6820374-10421545Les révélations faites par le Colonel Abdoulaye Aziz Ndaw, dans son livre « Pour l’honneur de la Gendarmerie sénégalaise » commencent à déterrer les anciens secrets des tombes du pouvoir. Et c’est un ancien proche du chef historique du MFDC, l’Abbé Diamacoune Senghor, mort à Paris le 13 janvier 2007, qui accuse nommément l’actuel président de la République Macky Sall. Dans un élément audio diffusé dans la presse hier soir, le chef rebelle Abdou Elinkine Diatta, proche collaborateur de l’Abbé Augustin Diamacoune, fait une révélation qui fait froid dans le dos.

«Le dossier Casamance, c’est effectivement une cagnotte de 50 milliards, qui a finalement divisé la présidence de la République en lobbying. Chacun avait ses bandits armés, infiltrés en Casamance. Le rôle de ces derniers, c’était de saper tout effort au retour de la paix. Je me rappelle à l’époque, il y avait un contentieux entre le groupe du Général Fall, Haut commandant de la Gendarmerie et celui du ministre de l‘intérieur qui est l’actuel Président sur le même dossier ».

De quel contentieux parle Elinkine Diatta entre l’ancien ministre de l’Intérieur président et le Général Fall ?

D’août 2003 à avril 2004, Macky Sall est ministre d’État, ministre de l’Intérieur et des Collectivités locales, porte-parole du gouvernement d’Idrissa Seck. A cette époque, le Général Abdoulaye Fall est Chef d’État-Major Particulier du Président de la République, Me Abdoulaye Wade. Il avait été nommé à ce poste le 22 septembre 2003. Et s’il y a eu contentieux entre les deux à cette époque, alors Wade devait n’est pas aussi étranger à ce scandale.

Rappelons que depuis fort longtemps, le même Abdou Elinkine Diatta avait décrié l’implication sournoise des généraux de l’armée sénégalaise dans la crise casamançaise.

Le 18 février 2010, il avait tiré la sonnette d’alarme. Et un quotidien de la place avait rapporté ses propos où il accusait les généraux de l’armée.
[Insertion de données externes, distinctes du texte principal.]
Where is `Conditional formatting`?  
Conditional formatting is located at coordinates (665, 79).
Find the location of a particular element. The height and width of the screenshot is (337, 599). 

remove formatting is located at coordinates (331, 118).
« Abdou Élinkine Diatta, ancien porte-parole du mouvement irrédentiste. Qualifiant Nkrumah Sané de «fanfaron» qui «n’a aucune influence sur les combattants», Élinkine dénonce le fait qu’il se vautre dans sa sécurité en France pour envoyer à la mort des fils de la Casamance et des militaires. Il critique aussi les sorties «sataniques» de certains «généraux» qui, pense-t-il, «s’ils devaient se retrouver au milieu du sifflement des balles n’opteraient jamais pour le conflit armé».